GOAL OF THE EXERCISE:
Return exactly the lines below, starting with the one that has "The width and height of the screenshot is (1400, 860)." and going on through the one that has "You are a computer-use agent. Viewport: 1400px".

^^^^^^^^^^^^^^^^

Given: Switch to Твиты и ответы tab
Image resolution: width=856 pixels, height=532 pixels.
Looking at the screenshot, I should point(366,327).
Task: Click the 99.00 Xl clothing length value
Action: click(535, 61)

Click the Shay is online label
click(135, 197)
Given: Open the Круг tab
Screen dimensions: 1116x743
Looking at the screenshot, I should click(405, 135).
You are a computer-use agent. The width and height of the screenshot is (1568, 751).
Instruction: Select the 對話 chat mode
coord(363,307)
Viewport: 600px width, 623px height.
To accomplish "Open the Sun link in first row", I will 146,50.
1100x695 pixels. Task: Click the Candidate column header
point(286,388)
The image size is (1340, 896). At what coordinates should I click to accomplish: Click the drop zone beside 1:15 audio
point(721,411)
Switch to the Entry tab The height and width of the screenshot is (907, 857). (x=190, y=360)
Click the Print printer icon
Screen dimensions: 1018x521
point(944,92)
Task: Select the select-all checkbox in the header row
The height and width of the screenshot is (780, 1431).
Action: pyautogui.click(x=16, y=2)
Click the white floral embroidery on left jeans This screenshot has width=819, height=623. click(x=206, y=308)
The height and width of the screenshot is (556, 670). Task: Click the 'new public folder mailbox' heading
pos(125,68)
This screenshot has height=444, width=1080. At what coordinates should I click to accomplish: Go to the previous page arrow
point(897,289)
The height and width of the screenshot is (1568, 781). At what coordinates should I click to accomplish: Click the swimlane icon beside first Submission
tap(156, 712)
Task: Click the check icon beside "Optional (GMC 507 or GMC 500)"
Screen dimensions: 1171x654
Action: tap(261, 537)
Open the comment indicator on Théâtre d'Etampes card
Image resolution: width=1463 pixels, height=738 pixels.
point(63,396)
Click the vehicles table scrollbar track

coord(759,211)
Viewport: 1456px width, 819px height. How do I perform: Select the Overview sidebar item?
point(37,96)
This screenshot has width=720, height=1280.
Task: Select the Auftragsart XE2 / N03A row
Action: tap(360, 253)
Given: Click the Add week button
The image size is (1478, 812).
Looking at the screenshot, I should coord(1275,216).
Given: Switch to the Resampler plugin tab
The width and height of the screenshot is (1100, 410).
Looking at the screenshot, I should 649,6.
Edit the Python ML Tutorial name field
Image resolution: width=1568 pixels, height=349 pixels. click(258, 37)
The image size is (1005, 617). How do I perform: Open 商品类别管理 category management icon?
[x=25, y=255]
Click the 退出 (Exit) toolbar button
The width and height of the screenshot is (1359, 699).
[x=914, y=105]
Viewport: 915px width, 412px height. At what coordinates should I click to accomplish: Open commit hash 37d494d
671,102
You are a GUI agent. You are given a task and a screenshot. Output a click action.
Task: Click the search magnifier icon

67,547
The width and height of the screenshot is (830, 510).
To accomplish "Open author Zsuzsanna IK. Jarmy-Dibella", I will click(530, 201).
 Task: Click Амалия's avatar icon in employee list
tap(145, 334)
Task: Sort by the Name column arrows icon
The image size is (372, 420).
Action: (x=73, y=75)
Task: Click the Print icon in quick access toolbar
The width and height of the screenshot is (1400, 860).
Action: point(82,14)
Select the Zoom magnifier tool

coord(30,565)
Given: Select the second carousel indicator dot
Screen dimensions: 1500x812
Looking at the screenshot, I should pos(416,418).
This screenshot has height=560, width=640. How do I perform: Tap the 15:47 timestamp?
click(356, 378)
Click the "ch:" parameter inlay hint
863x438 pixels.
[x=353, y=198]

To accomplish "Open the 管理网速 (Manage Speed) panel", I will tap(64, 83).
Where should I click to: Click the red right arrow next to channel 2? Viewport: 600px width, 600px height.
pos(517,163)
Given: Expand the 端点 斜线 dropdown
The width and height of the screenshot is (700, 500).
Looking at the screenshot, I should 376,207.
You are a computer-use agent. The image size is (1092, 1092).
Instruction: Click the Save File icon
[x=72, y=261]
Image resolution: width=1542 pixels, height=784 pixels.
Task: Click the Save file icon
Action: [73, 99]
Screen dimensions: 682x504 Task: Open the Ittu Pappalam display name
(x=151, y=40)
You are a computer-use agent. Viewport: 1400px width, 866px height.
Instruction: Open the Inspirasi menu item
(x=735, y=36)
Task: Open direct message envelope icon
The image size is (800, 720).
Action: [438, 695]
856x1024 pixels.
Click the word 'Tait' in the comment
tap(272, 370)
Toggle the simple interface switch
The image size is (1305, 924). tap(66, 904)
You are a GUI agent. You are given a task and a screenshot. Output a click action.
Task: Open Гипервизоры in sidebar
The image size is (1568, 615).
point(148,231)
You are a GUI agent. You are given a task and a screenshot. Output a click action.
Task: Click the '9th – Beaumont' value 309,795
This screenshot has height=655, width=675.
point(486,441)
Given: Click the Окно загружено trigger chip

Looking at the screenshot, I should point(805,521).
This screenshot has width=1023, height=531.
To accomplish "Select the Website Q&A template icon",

^^^^^^^^^^^^^^^^

SOLVED PROBLEM:
The width and height of the screenshot is (1400, 860).
Action: point(82,14)
Select the Zoom magnifier tool

coord(30,565)
Given: Select the second carousel indicator dot
Screen dimensions: 1500x812
Looking at the screenshot, I should pos(416,418).
This screenshot has height=560, width=640. How do I perform: Tap the 15:47 timestamp?
click(356, 378)
Click the "ch:" parameter inlay hint
863x438 pixels.
[x=353, y=198]

To accomplish "Open the 管理网速 (Manage Speed) panel", I will tap(64, 83).
Where should I click to: Click the red right arrow next to channel 2? Viewport: 600px width, 600px height.
pos(517,163)
Given: Expand the 端点 斜线 dropdown
The width and height of the screenshot is (700, 500).
Looking at the screenshot, I should 376,207.
You are a computer-use agent. The image size is (1092, 1092).
Instruction: Click the Save File icon
[x=72, y=261]
Image resolution: width=1542 pixels, height=784 pixels.
Task: Click the Save file icon
Action: [73, 99]
Screen dimensions: 682x504 Task: Open the Ittu Pappalam display name
(x=151, y=40)
You are a computer-use agent. Viewport: 1400px width, 866px height.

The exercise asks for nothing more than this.